== What you need to do ==
- 1) In the text about escaping the city on a road trip, rewrite the paragraph beginning "Don't all blokes have a hankering" as a short bulleted list that keeps its main facts.
- 2) Carry on the text about escaping the city on a road trip, starting right after its last sentence.

::: Text passage

You can feel it winding up, many weeks out. You’re running around like a headless chook, making the rounds in the urban jungle, just trying to keep it all on track. Ensnared in a demented frenzy, you’re cranked as tight as your mother-in-law’s frozen smile. It hits you like a thunderbolt: you need to get outta here, escape, run like dogs into the back country, get a taste of the open road, the wind in your face, and some small-town chilled time.
“You better get back, honky cat/Better get back to the woods/Living in the city isn’t where it’s at …/It’s like trying to drink whisky from a bottle of wine”. Thank you, Elton John.
Don’t all blokes have a hankering to smash the shackles and high-tail it out of the city, on a road trip to some rural bolt hole? This was the general scenario that gripped me a few weeks back. Being a mature male, in years at least, I have a deep passion for nostalgic or retro automobiles and roadside landmarks. An excursion off the beaten track into the heartland on a quest — hunting down these remaining signposts to our past — seemed compulsory at this moment.

::::::
::: Exercise data

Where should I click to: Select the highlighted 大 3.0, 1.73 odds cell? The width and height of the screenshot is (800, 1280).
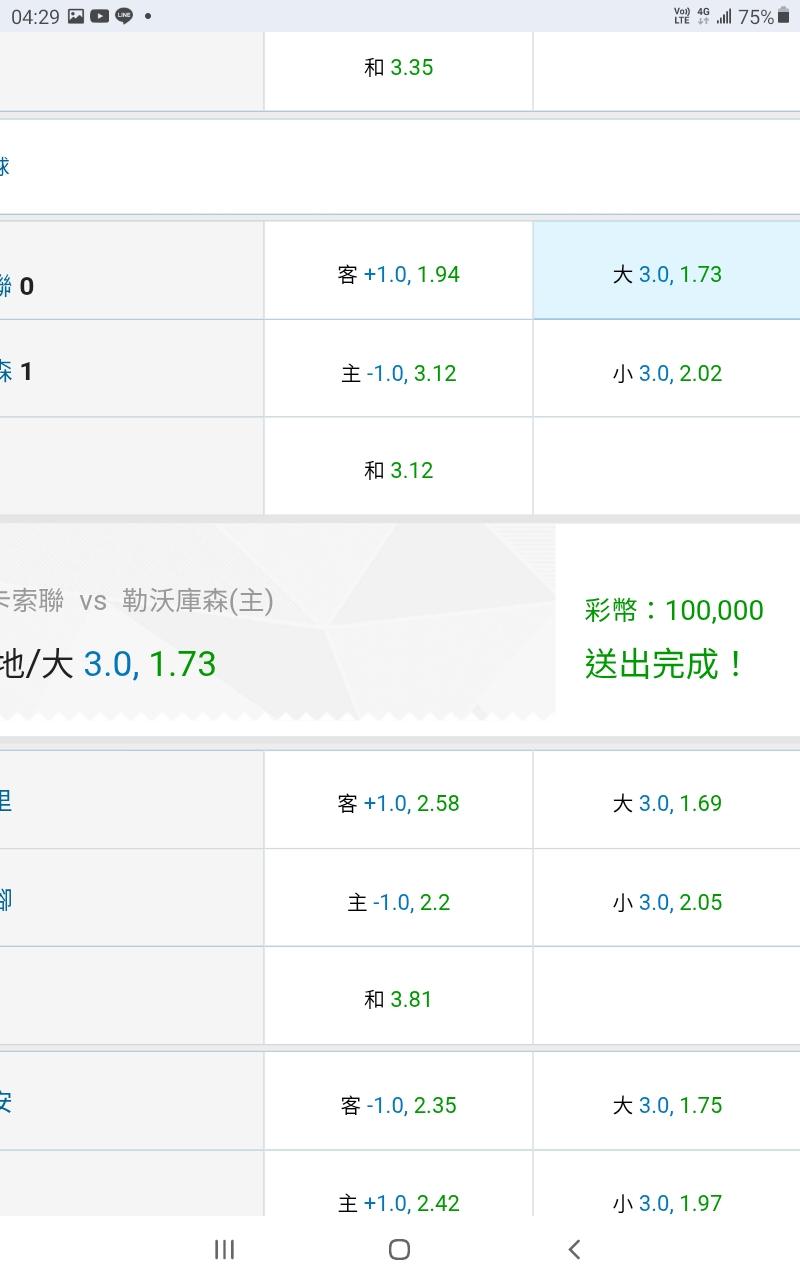(x=667, y=274)
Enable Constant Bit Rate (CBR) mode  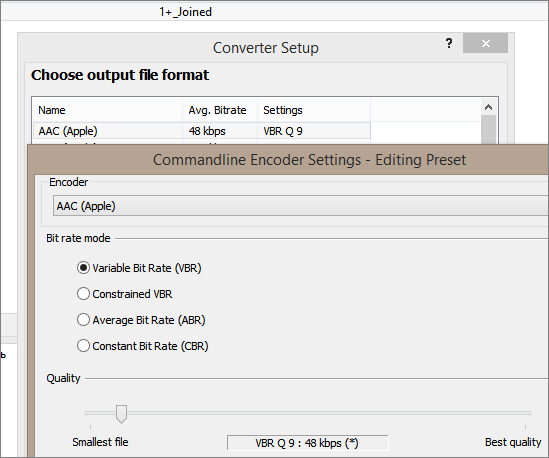click(83, 346)
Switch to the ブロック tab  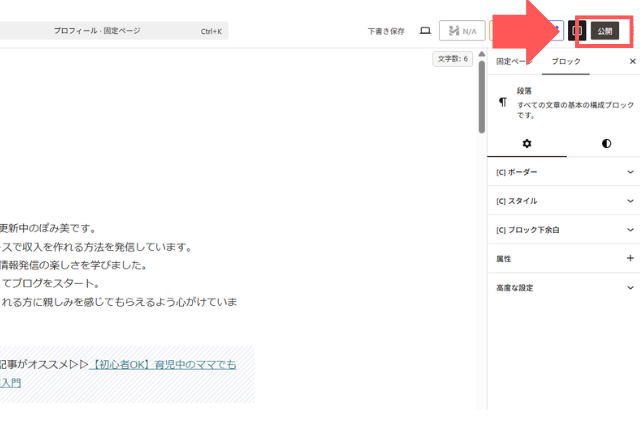566,61
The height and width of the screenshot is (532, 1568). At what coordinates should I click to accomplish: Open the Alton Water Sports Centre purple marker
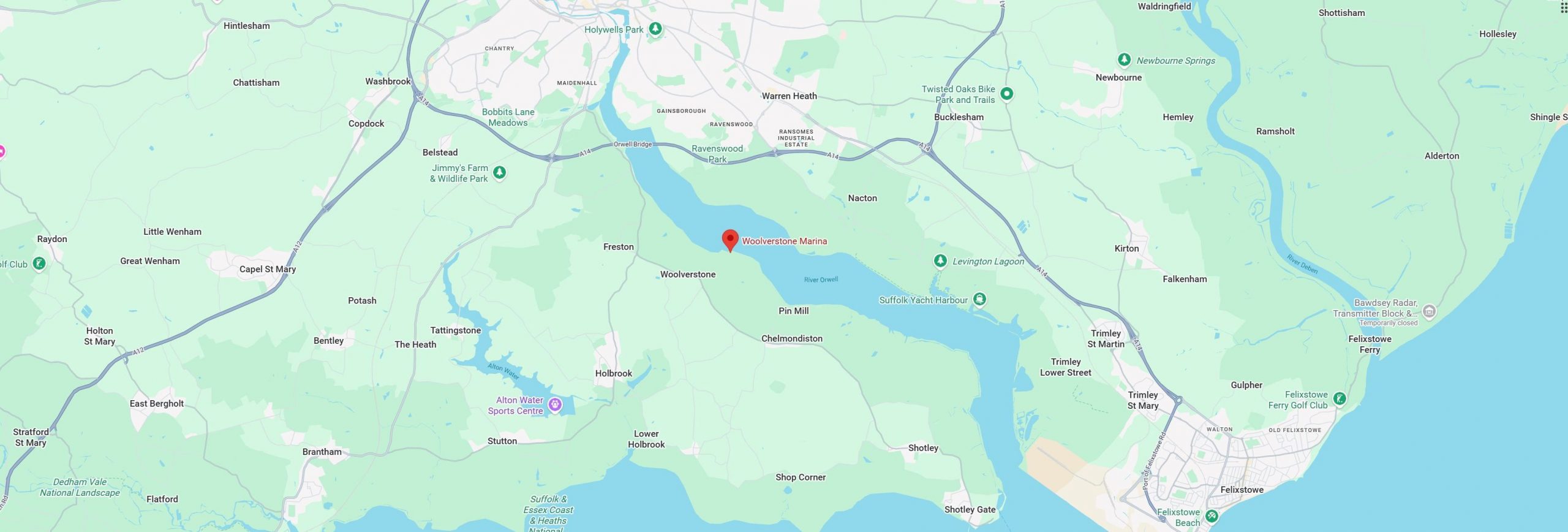point(555,405)
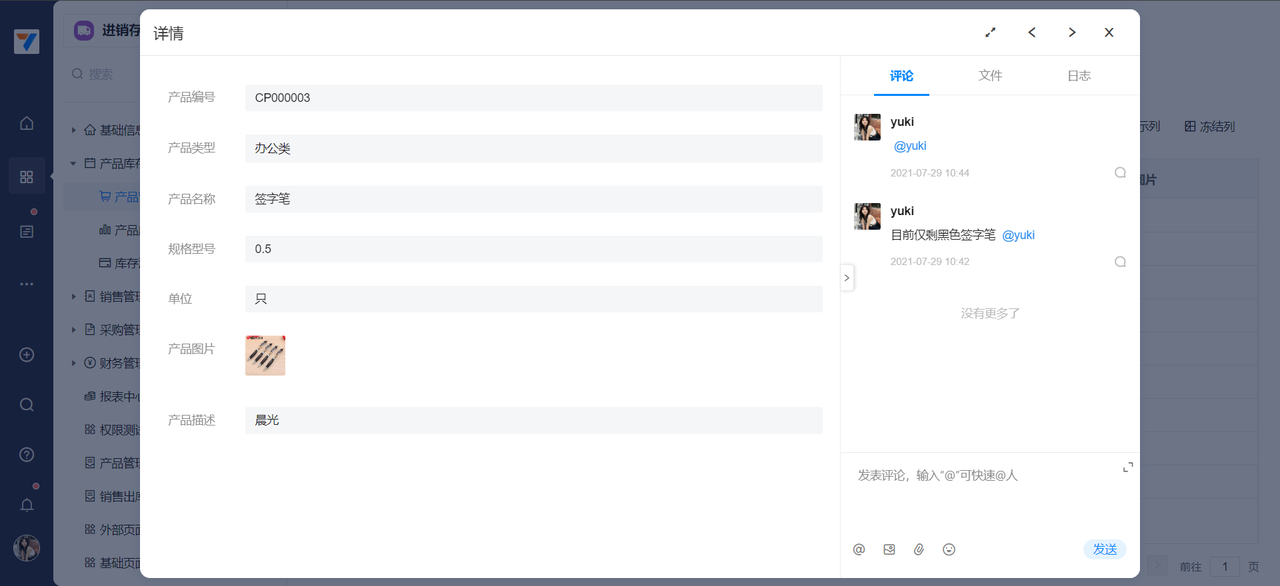Expand the comment input box icon
The image size is (1280, 586).
[1128, 467]
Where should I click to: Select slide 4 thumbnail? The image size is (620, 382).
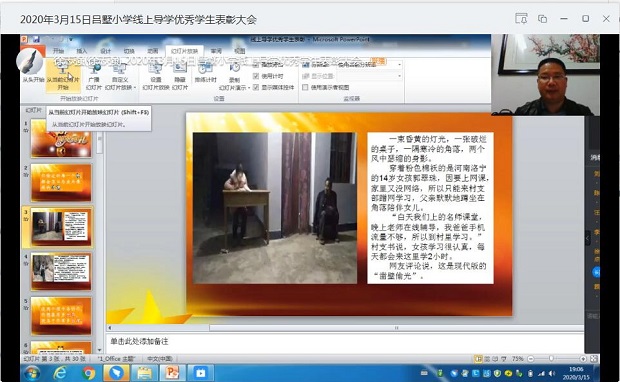[61, 271]
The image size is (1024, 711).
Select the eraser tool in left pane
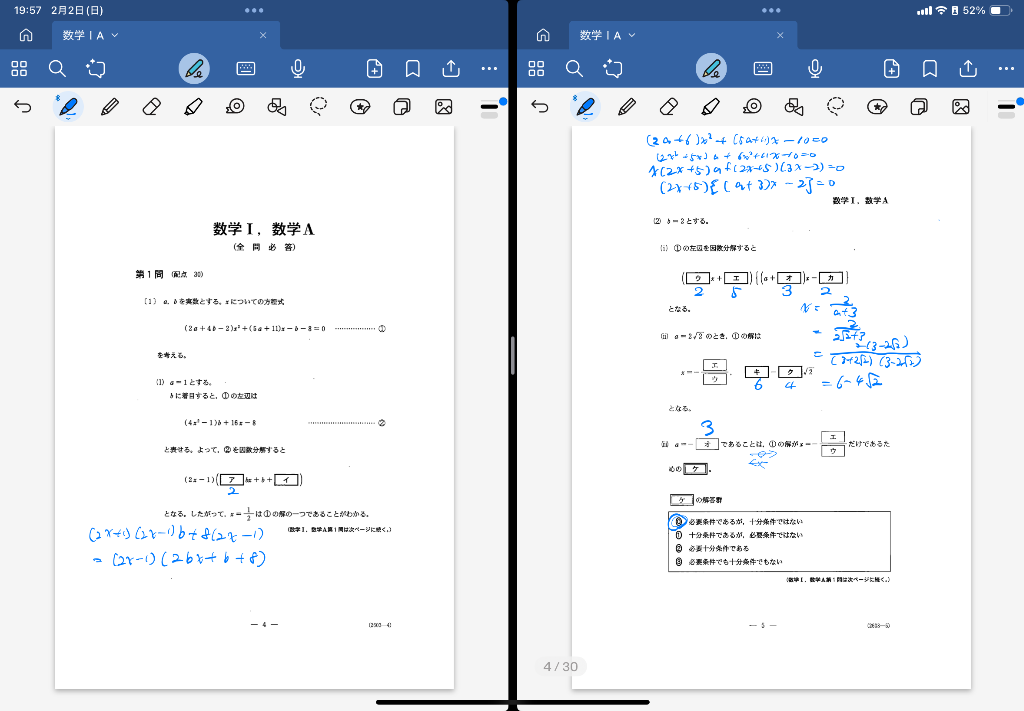(152, 106)
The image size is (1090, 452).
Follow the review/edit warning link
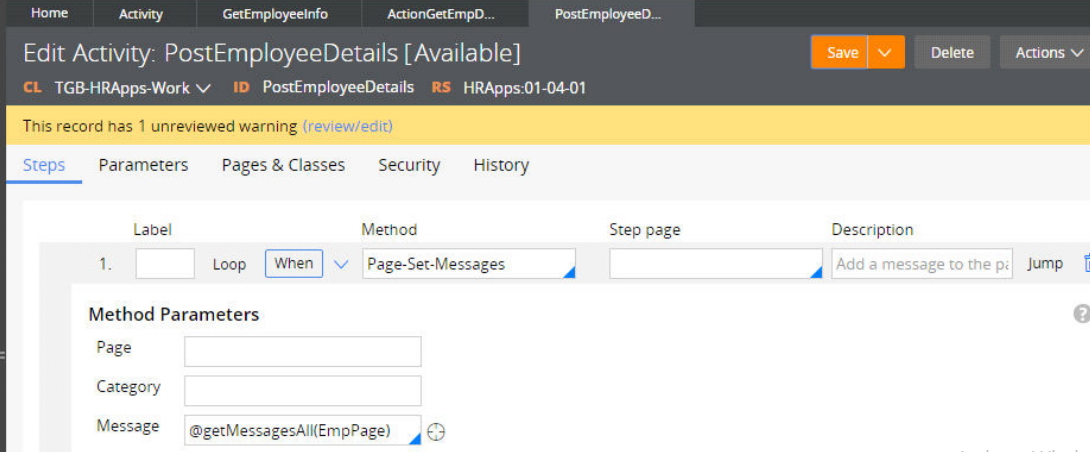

::::::

== Task responses ==
- 1)
- The writer asks whether all men long to break free and leave the city on a road trip to a rural hideaway.
- That urge took hold of the writer a few weeks earlier.
- The writer, a mature male in years, has a deep passion for nostalgic or retro cars and roadside landmarks.
- A trip off the beaten track into the heartland to hunt down these remaining signposts to the past felt compulsory at that moment.

- 2)
SPIRITUAL CALLING
Decision made, brain cells lit up like a neon Vegas Strip joint sign, the spiritual calling led me to — Dargaville! I needed to prepare carefully for a mission of such gravity and risk into the depths of Kaipara country.
The nerve centre of operations was critical, and I booked early into the grand, atmosphere-drenched Northern Wairoa Hotel (1918), on the main drag in Dargaville. I insisted that my room be strategically located above the main street so that I could keep an eye on the late-night shenanigans erupting from the bar and any hooning up and down the strip. Vital, you understand, in gauging the flavour of the town.